▸ **Problem**: Update the listing below by replacing every "Locate" with "Find" and changing nothing else. Leave the pictures out of your answer.

########

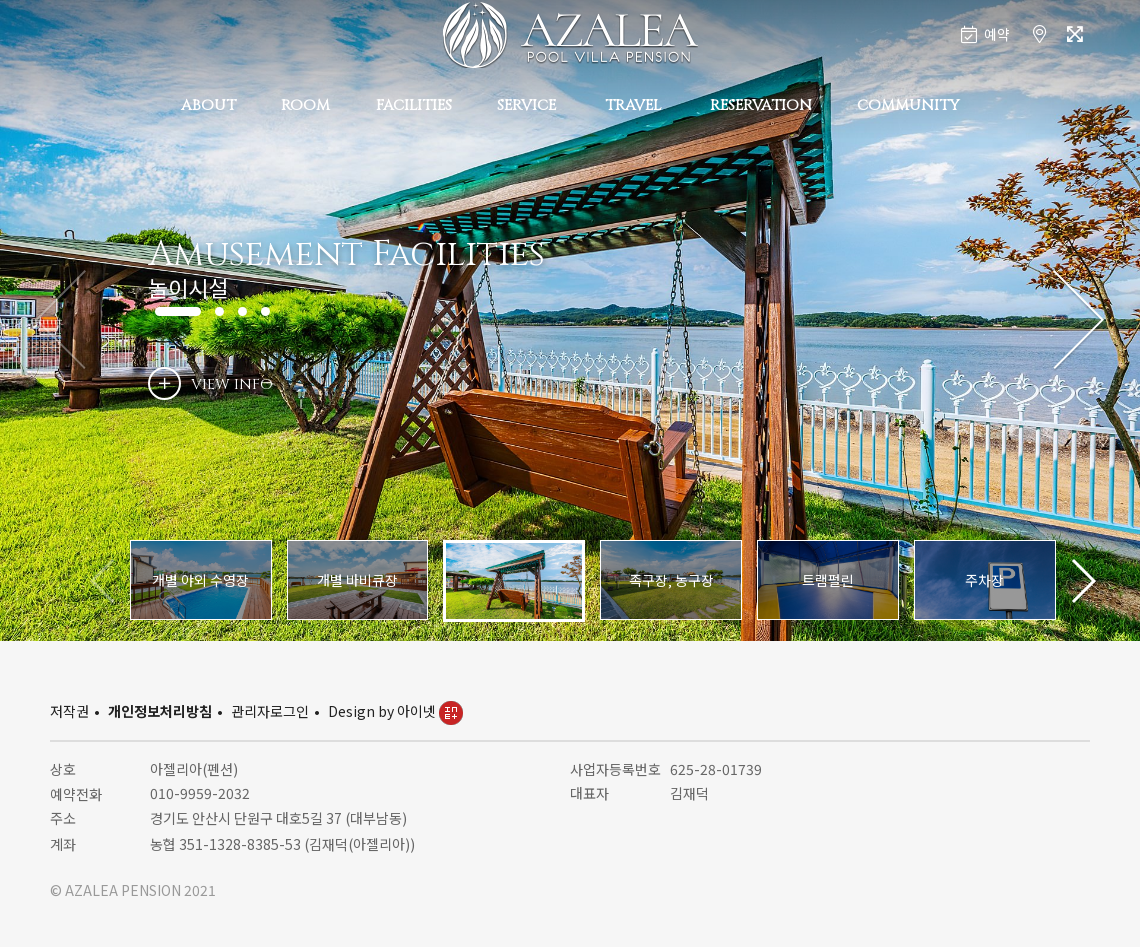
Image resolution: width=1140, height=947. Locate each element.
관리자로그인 (270, 711)
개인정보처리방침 (160, 711)
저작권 (69, 711)
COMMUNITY (908, 105)
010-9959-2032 (200, 793)
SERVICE (526, 105)
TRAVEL (633, 105)
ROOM (305, 105)
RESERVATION (761, 105)
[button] (1078, 321)
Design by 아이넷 (395, 711)
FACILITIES (414, 105)
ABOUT (208, 105)
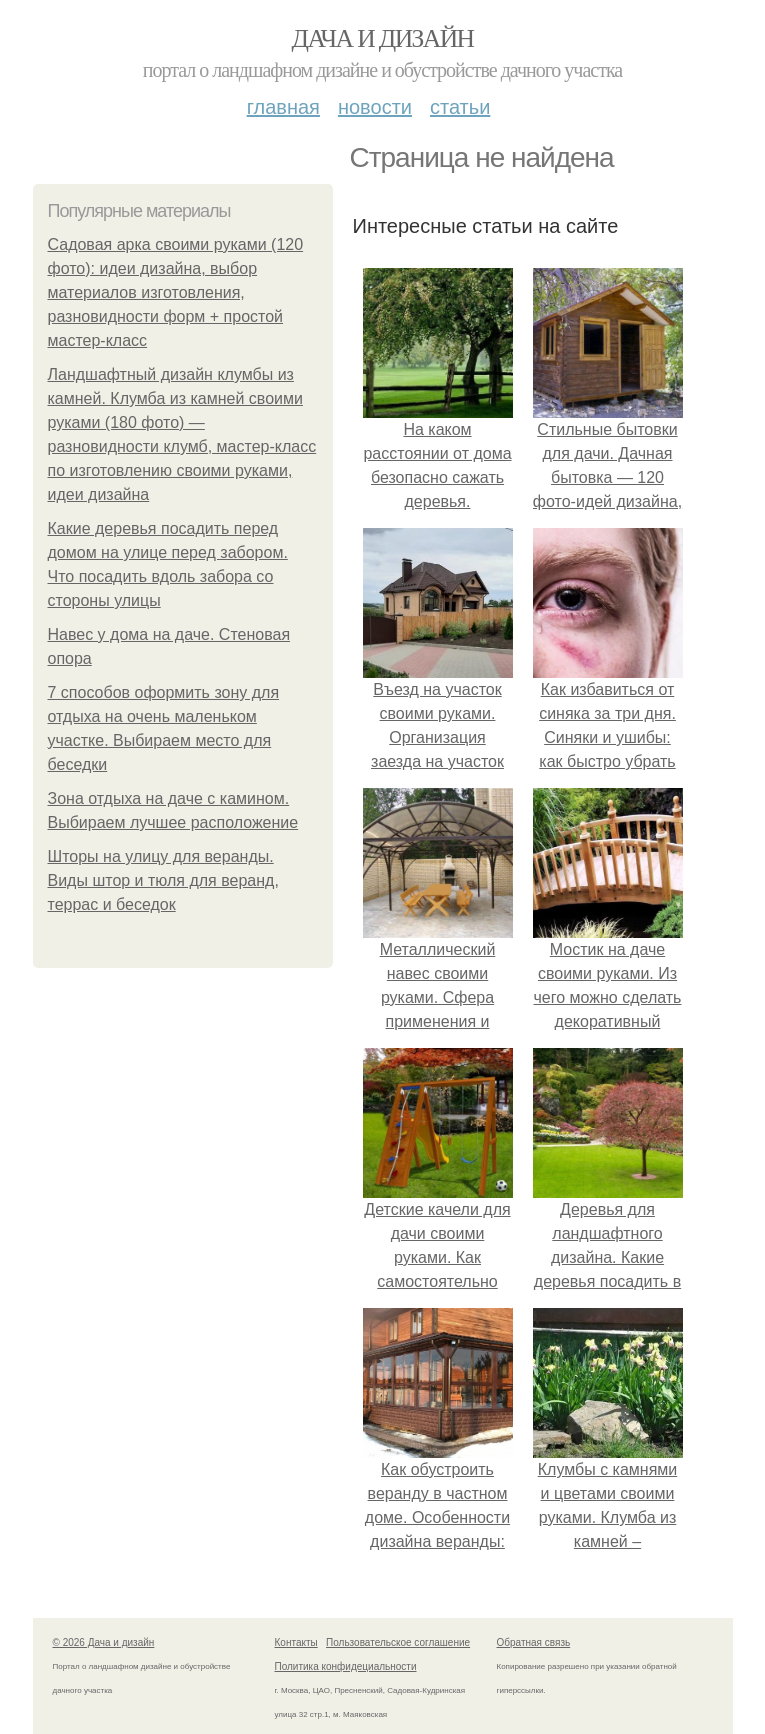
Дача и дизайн (383, 38)
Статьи (460, 107)
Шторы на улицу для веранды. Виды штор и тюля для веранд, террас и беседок (163, 880)
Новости (375, 107)
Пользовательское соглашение (398, 1642)
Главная (283, 107)
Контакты (296, 1642)
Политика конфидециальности (346, 1666)
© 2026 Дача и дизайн (104, 1642)
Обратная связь (534, 1642)
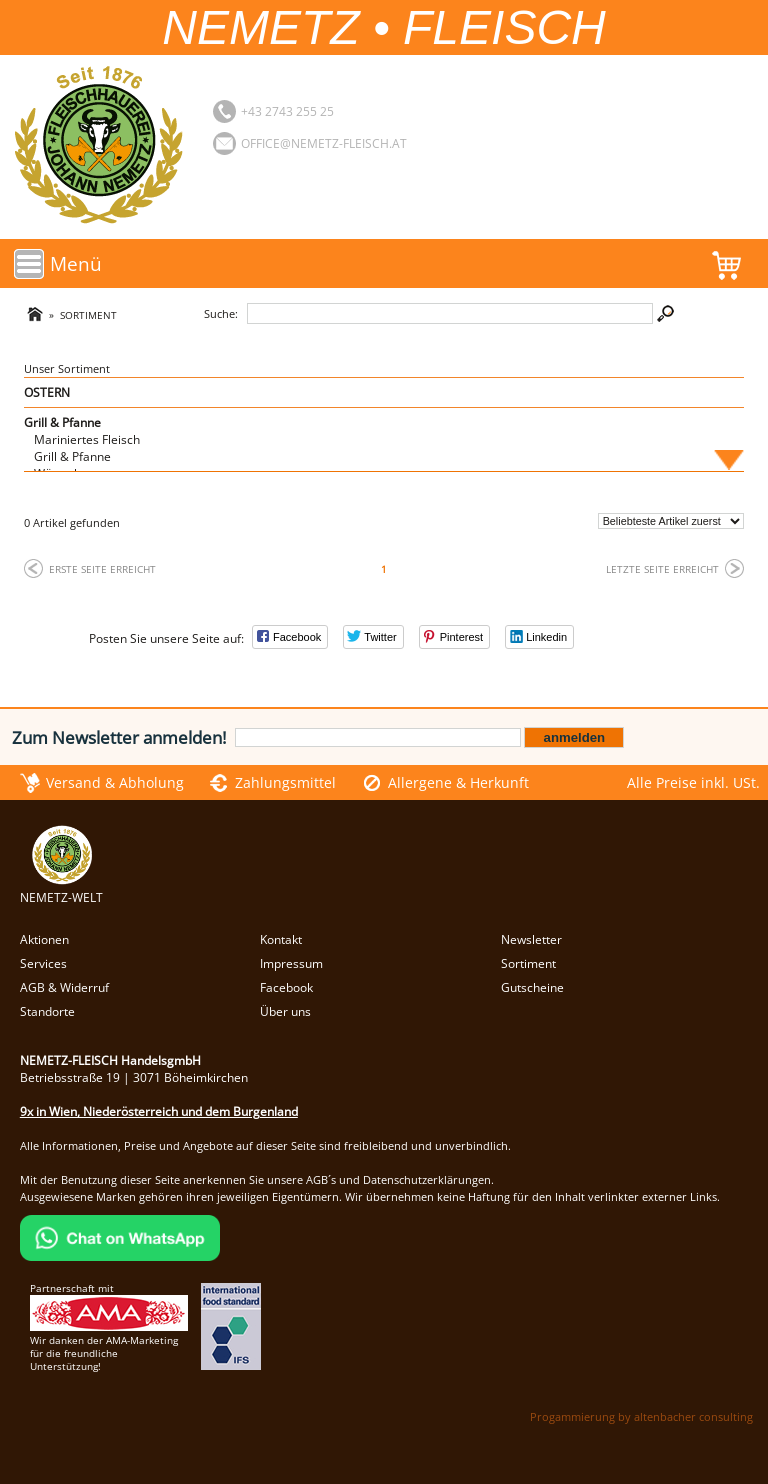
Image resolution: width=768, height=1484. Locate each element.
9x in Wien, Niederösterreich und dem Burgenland (159, 1111)
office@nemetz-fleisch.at (324, 143)
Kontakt (281, 939)
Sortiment (88, 315)
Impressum (291, 963)
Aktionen (44, 939)
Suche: (221, 313)
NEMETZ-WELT (61, 889)
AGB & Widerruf (64, 987)
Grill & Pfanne (62, 422)
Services (43, 963)
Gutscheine (532, 987)
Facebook (286, 987)
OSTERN (47, 392)
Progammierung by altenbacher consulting (641, 1416)
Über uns (285, 1011)
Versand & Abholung (115, 782)
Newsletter (531, 939)
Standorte (47, 1011)
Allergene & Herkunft (458, 782)
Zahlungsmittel (285, 782)
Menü (76, 263)
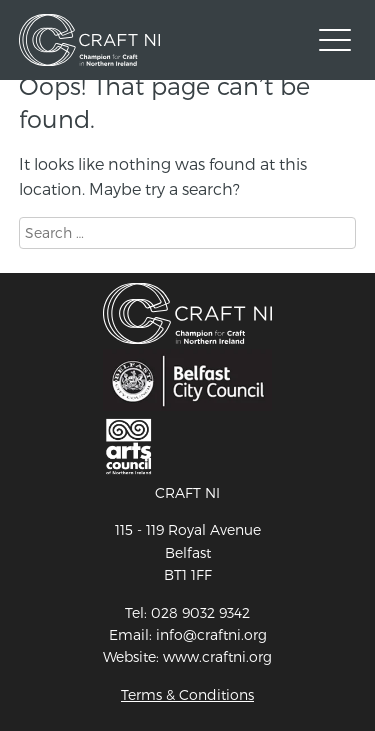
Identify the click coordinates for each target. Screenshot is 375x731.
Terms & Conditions (187, 694)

########

▸ **Result of this task**:
Image resolution: width=1140, height=947. Find each element.
관리자로그인 (270, 711)
개인정보처리방침 (160, 711)
저작권 (69, 711)
COMMUNITY (908, 105)
010-9959-2032 (200, 793)
SERVICE (526, 105)
TRAVEL (633, 105)
ROOM (305, 105)
RESERVATION (761, 105)
[button] (1078, 321)
Design by 아이넷 (395, 711)
FACILITIES (414, 105)
ABOUT (208, 105)
Дача и дизайн (383, 38)
Статьи (460, 107)
Шторы на улицу для веранды. Виды штор и тюля для веранд, террас и беседок (163, 880)
Новости (375, 107)
Пользовательское соглашение (398, 1642)
Главная (283, 107)
Контакты (296, 1642)
Политика конфидециальности (346, 1666)
© 2026 Дача и дизайн (104, 1642)
Обратная связь (534, 1642)
Image resolution: width=768, height=1484. Find each element.
9x in Wien, Niederösterreich und dem Burgenland (159, 1111)
office@nemetz-fleisch.at (324, 143)
Kontakt (281, 939)
Sortiment (88, 315)
Impressum (291, 963)
Aktionen (44, 939)
Suche: (221, 313)
NEMETZ-WELT (61, 889)
AGB & Widerruf (64, 987)
Grill & Pfanne (62, 422)
Services (43, 963)
Gutscheine (532, 987)
Facebook (286, 987)
OSTERN (47, 392)
Progammierung by altenbacher consulting (641, 1416)
Über uns (285, 1011)
Versand & Abholung (115, 782)
Newsletter (531, 939)
Standorte (47, 1011)
Allergene & Herkunft (458, 782)
Zahlungsmittel (285, 782)
Menü (76, 263)
Identify the click coordinates for each target. Screenshot is 375x731.
Terms & Conditions (187, 694)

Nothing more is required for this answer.